Since the energy spectrum does not depend on the absolute position $\vec{r}=\vec{a}$ of the delta potential, we may assume that $\vec{a}=\vec{0}$. Therefore, in its current formulation (v1), OP is effectively saying that
The attractive 1D delta potential $V(x) = -A\delta(x)$, $A>0$, has exactly one bound state. The same is true for the 3D delta potential $V(\vec{r}) = -A\delta^3(\vec{r})$.
No, the bare 3D delta potential does not constitute a well-posed mathematical problem without some kind of regularization/renormalization, see e.g. Ref. 1 and Ref. 2.
Theorem. The attractive delta potential has infinitely many bound states, and the spectrum is not bounded from below, if the spatial dimension $\color{Red}{n\geq 2}$.
Simpler proof for $\color{Red}{n>2}$: The unboundedness from below is rigorously proven via the variational method. Consider a normalized Gaussian test/trial wavefunction
$$\psi(r)~=~Ne^{-\frac{r^2}{2L^2}}, \qquad \int d^nr~|\psi(r)|^2 ~=~\langle\psi|\psi \rangle~=~1,$$
where $N,L>0$ are two constants. For dimensional reasons, the constant $L$ must have dimension of length, and $1/N^2$ must have dimension of $(\text{length})^n$. It follows that
The normalization constant $N$ must scale as
$$N ~\propto~ L^{-\frac{n}{2}}.$$
The expectation value $\langle\psi| K|\psi \rangle$ of the kinetic energy operator $K=-\frac{\hbar^2}{2m}\Delta$ must scale as
$$0~\leq~\langle\psi| K|\psi \rangle ~\propto~ L^{-\color{Red}{2}},$$
essentially because the Laplacian $\Delta=\vec{\nabla}^2$ contains two position derivatives.
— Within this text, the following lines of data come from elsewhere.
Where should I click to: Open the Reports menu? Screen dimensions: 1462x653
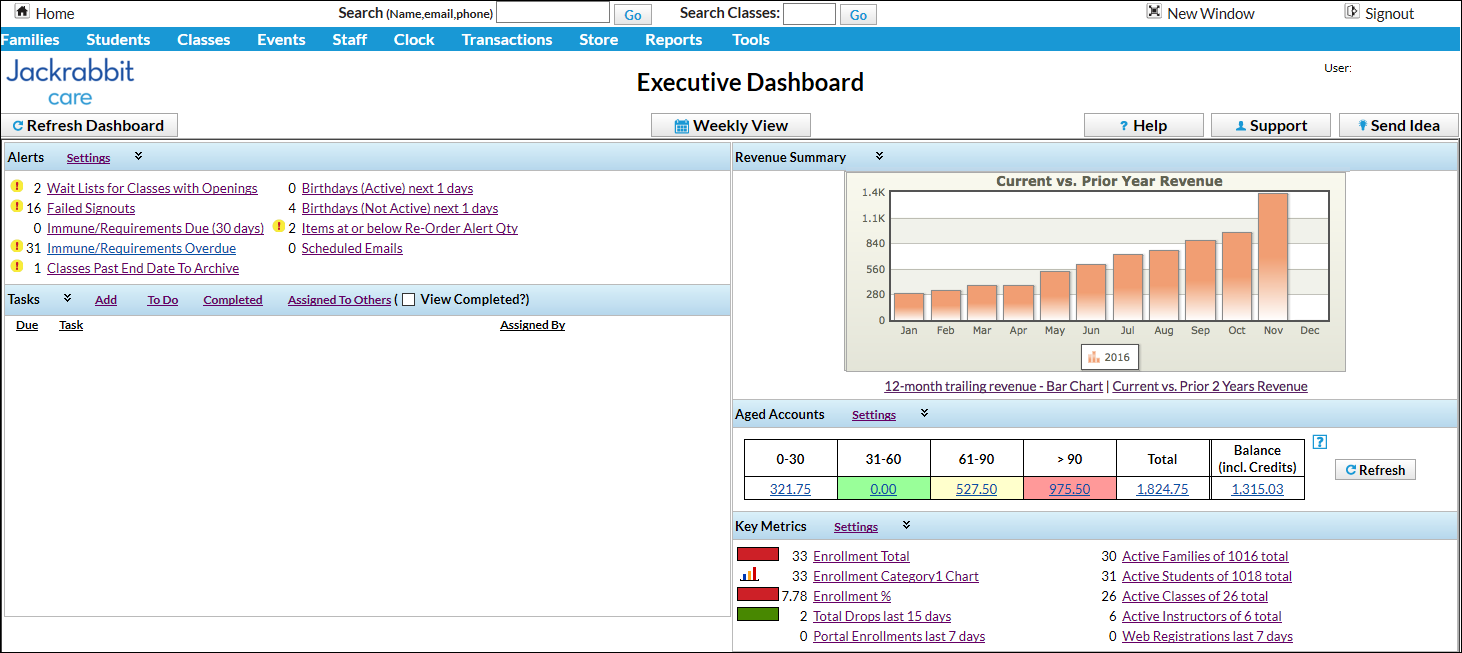[673, 40]
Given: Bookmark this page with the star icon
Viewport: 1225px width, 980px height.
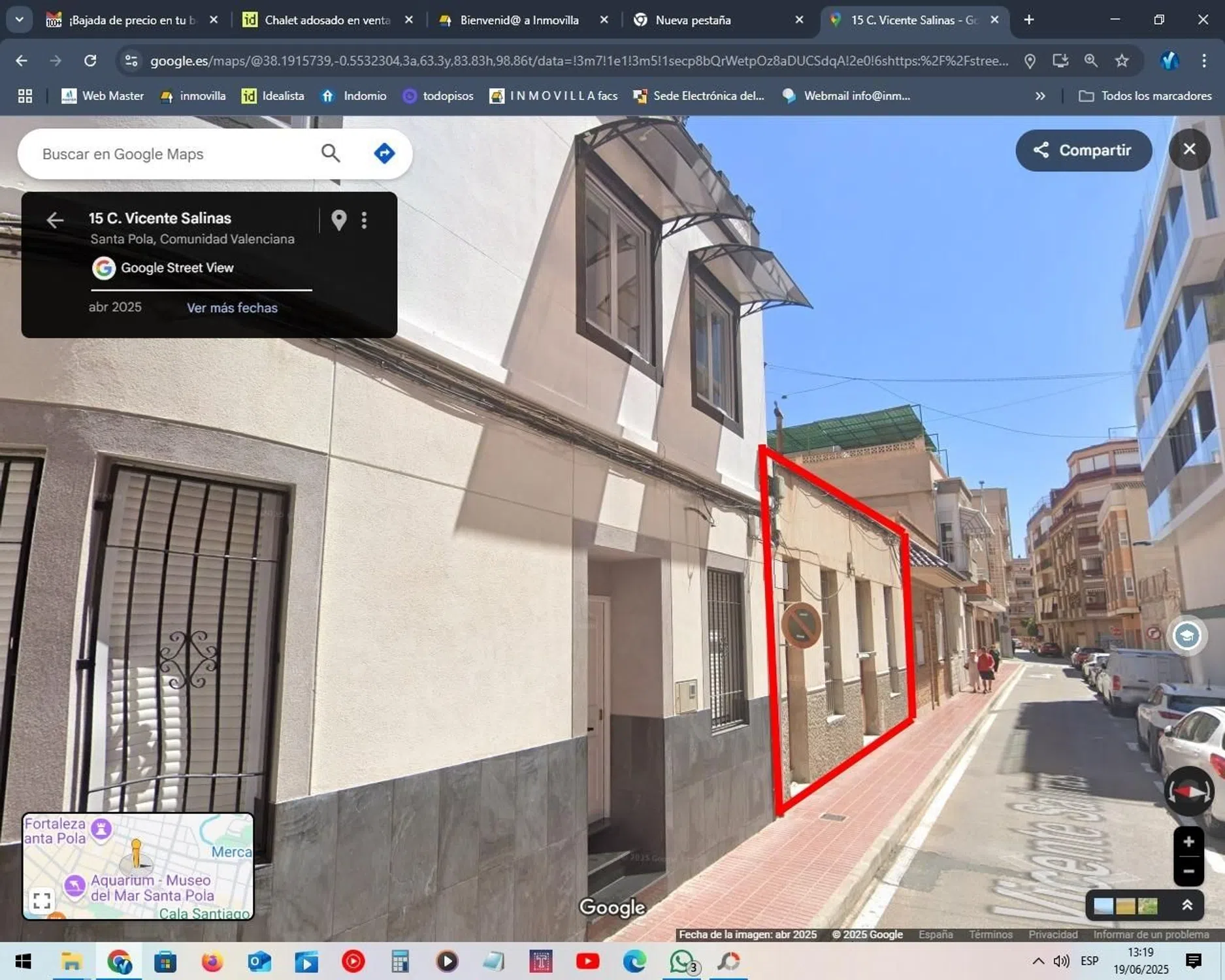Looking at the screenshot, I should click(x=1122, y=61).
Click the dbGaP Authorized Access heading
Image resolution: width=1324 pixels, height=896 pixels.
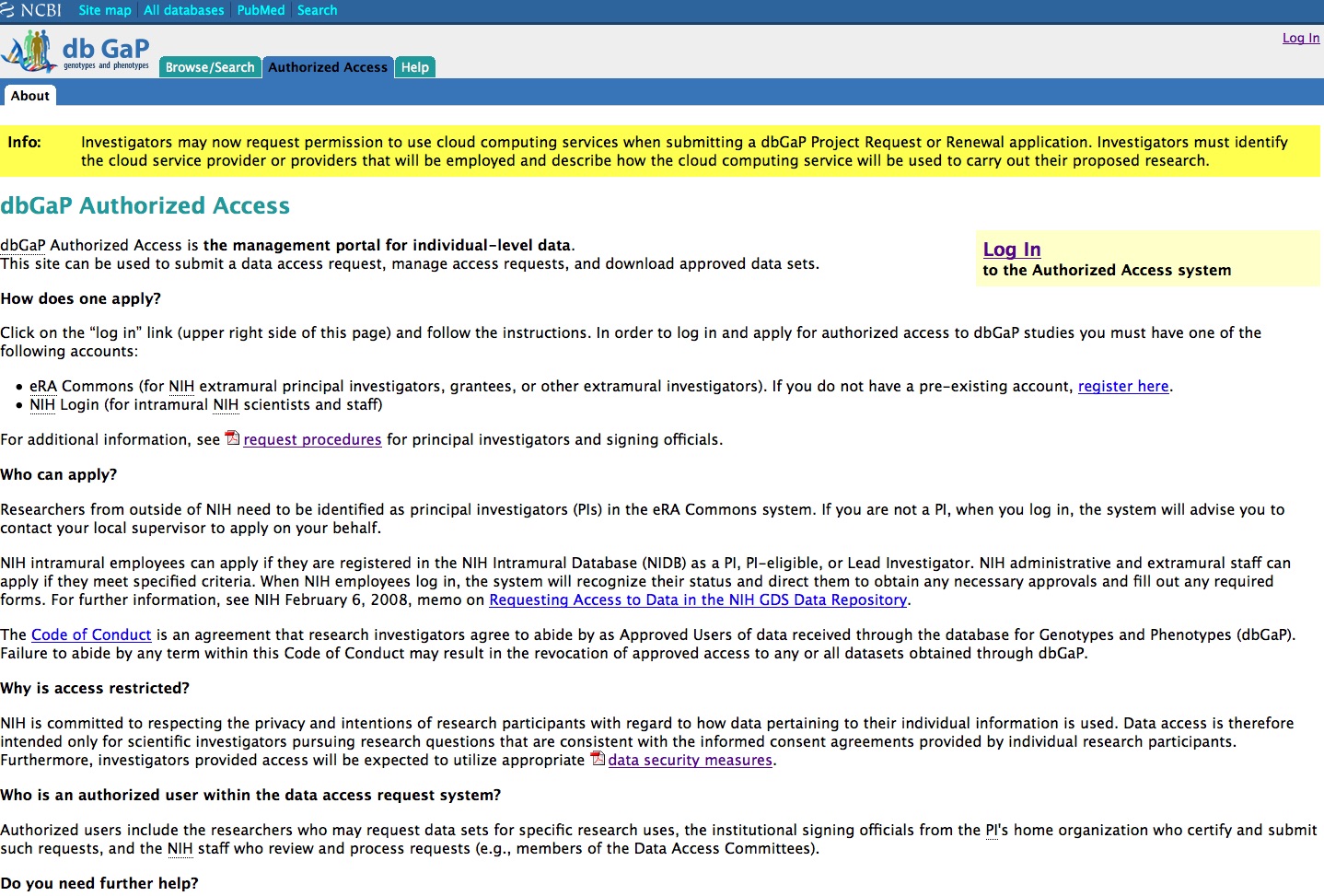(x=145, y=206)
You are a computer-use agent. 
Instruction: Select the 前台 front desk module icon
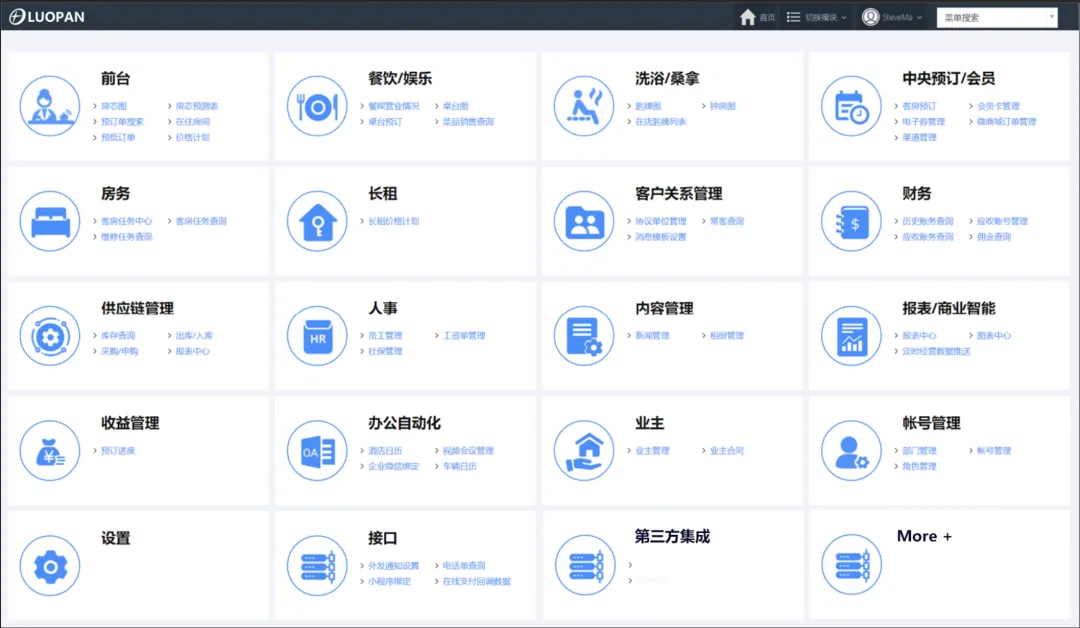pos(50,105)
The expectation value $\langle\psi| V|\psi \rangle$ of the potential energy $V=-A\delta^3(\vec{r})$ must scale as
$$0~\geq~\langle\psi|V|\psi \rangle~=~-AN^2~\propto~ -L^{-\color{Red}{n}}.$$
Now assume that $\color{Red}{n>2}.$ Thus by choosing $L\to 0^{+}$ smaller and smaller, the negative potential energy $\langle\psi| V|\psi \rangle\leq 0$ beats the positive kinetic energy $\langle\psi| K|\psi \rangle\geq 0$, so that the average energy $\langle\psi| H|\psi \rangle$ becomes more and more negative,
$$ \langle\psi| H|\psi \rangle ~=~\langle\psi| K|\psi \rangle + \langle\psi| V|\psi \rangle ~\to~ -\infty \qquad \text{for}\qquad L\to 0^{+}. $$
Hence, the spectrum is unbounded from below. (This proof also shows the $\color{Red}{n=2}$ case for a sufficiently large $A$.) $\Box$
Proof for $\color{Red}{n=2}$: If there exists a normalized energy eigenfunction $\vec{r}\mapsto \psi_1(\vec{r})$ to the TISE $H\psi_1=E_1\psi_1$ with negative energy $E_1<0$, then it is easy to see by a scaling argument that there exists a whole 1-parameter family
$$\begin{align} \psi_{\lambda}(\vec{r})~=~&\lambda\psi_1(\lambda\vec{r}),\qquad H\psi_{\lambda}~=~E_{\lambda}\psi_{\lambda}, \cr
E_{\lambda}~=~&\lambda^2E_1~<~0, \qquad \lambda~>~0, \end{align}$$
of normalized energy eigenfunctions. Together with theorem 1 from my Phys.SE answer here, we conclude that the spectrum is unbounded from below. $\Box$
References:
S. Geltman, Bound States in Delta Function Potentials, Journal of Atomic, Molecular, and Optical Physics, Volume 2011, Article ID 573179.
R.J. Henderson and S.G. Rajeev, Renormalized Path Integral in Quantum Mechanics, arXiv:hep-th/9609109.